February 13, 2004
Mrs. drs. M.C.F. Verdonk
Minister of Alien Affairs and Integration
Ministry of Justice
P.O. Box 20301
Dear Minister Verdonk,
Human Rights Watch is writing to express deep concern regarding current Dutch proposals to deport thousands of failed asylum seekers. We understand that approximately 2,300 asylum seekers will be granted status under an amnesty program, and that approximately 26,000 failed asylum seekers will no longer be eligible for community-based social assistance and will be deported or otherwise returned within the next three years. While we have taken note of the domestic social and political debate regarding this controversial plan, we write now as a matter of urgent concern to remind the Dutch government that the current proposals must also conform with the Netherlands’ international legal obligations.
The Prohibition against Refoulement
Human Rights Watch is deeply concerned that some of the people subject to the planned deportations may be at risk of return to a country or a part of a country where their lives or freedom would be threatened. We remind the government that the prohibition against refoulement under Article 3 of the European Convention for the Protection of Human Rights and Fundamental Freedoms (ECHR) is broader than that provided under the 1951 Convention relating to the Status of Refugees and its 1967 Protocol. Thus, it is imperative that the claims of asylum seekers are assessed in light of the Netherlands’ obligations under both instruments not to return any person to a country where they could be at risk of torture or ill-treatment. The European Court of Human Rights has ruled, as well, that returns to countries that cannot provide adequate healthcare can come within the purview of Article 3.
We understand that Afghans and Somalis are among the groups subject to the deportation proposals. It has been widely recognized that returns to these countries at present could place people at risk for their lives and safety. The indiscriminate forced deportations of Somalis, for example, without careful assessment of security conditions in their geographic region of return or their clan affiliations would be a marked and disturbing departure from international protection standards and from the practices of other Western states.
For example, in the September 2003 United States Court of Appeals decision in the case of Yusuf Ali Ali, et al. v. Ashcroft, the court upheld a lower court decision that the Immigration and Naturalization Service could not return Somalis with removal orders (deportation orders) because there was no functioning government in Somalia to receive the returnees. The Court affirmed the petitioners’ argument that due to the absence of a stable government, they would be at risk of injury or even death, and issued an injunction prohibiting U.S. authorities from effecting Somali returns. The court ruled that such returns would violate both domestic law and international treaties.

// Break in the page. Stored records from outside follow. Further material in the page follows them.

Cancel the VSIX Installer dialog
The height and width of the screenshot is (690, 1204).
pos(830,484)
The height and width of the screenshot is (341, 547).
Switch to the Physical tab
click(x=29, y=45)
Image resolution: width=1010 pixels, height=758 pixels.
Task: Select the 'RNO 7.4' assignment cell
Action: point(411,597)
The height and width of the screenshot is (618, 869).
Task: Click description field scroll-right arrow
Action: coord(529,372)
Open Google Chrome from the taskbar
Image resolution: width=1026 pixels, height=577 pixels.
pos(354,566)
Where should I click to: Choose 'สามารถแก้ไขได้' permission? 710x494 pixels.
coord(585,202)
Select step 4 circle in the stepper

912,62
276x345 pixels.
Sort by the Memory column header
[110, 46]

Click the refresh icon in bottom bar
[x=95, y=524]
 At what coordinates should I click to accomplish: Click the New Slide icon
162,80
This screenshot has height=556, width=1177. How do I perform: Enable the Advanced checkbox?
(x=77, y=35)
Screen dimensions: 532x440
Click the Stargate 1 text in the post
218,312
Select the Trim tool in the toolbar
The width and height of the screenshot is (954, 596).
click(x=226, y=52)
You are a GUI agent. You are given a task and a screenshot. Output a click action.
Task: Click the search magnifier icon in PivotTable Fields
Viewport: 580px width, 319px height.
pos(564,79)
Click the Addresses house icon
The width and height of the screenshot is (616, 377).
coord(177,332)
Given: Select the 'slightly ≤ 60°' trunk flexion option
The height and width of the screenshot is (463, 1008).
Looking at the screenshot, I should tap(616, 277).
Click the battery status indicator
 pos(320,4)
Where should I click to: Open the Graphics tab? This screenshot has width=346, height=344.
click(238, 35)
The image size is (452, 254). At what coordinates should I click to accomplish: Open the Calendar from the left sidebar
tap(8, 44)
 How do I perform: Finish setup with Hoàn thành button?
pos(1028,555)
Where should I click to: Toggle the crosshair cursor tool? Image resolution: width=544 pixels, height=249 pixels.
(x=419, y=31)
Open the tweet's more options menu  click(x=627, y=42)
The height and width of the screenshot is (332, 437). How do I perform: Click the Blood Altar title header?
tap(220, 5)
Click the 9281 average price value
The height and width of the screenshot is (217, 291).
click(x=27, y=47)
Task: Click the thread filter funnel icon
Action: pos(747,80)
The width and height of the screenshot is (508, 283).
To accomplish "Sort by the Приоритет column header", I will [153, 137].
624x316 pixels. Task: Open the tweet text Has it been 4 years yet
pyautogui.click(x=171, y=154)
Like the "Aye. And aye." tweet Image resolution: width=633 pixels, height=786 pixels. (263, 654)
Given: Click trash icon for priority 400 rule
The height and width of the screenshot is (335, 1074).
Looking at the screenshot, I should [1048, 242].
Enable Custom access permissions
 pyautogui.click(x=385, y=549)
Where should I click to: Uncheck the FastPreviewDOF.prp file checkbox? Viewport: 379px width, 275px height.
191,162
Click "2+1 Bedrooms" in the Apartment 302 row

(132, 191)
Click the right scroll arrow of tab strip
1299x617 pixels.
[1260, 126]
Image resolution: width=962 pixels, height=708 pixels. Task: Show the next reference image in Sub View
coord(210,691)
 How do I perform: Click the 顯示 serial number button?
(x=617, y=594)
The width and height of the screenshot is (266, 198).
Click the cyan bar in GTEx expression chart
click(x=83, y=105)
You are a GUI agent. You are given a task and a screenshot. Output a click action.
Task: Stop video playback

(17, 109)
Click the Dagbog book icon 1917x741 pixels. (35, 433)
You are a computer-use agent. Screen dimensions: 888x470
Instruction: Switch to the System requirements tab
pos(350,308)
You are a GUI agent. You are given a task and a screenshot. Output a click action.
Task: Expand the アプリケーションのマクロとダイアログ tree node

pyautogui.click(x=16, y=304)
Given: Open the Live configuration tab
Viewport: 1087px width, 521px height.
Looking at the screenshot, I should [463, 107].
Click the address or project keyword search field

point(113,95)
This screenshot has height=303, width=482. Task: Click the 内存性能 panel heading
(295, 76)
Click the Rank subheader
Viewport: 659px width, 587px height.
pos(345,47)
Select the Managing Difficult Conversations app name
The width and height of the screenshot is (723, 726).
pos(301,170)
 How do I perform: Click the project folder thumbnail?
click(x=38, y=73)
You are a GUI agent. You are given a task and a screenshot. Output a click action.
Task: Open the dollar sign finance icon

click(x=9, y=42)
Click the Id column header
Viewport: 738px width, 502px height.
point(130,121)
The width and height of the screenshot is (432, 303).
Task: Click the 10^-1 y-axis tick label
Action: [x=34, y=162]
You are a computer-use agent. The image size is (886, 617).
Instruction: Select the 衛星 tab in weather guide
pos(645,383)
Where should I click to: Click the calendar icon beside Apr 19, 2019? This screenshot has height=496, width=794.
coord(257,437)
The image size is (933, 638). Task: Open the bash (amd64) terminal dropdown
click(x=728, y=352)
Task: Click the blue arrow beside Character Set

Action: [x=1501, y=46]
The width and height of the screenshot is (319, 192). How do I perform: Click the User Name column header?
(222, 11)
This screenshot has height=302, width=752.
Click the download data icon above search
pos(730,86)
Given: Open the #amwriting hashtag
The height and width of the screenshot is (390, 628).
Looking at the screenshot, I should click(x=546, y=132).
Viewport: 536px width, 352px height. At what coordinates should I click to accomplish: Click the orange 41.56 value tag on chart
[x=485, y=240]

Moreover, in January 2004, the United Nations High Commissioner for Refugees (UNHCR) stated that Somalis should not be returned to areas recognized as not yet stable because of the absence of civil administration structures to guarantee security; that is, to any area to the south of the town of Galkayo. However, UNHCR also stated that, with respect to the North, including Somaliland and Puntland, “conditions are not generally favorable for the forced return of large numbers of rejected asylum seekers” and advised against “indiscriminate involuntary returns.” Moreover, UNHCR stated that, in light of the prevailing complex clan system, “the internal flight alternative is not applicable in the context of Somalia.”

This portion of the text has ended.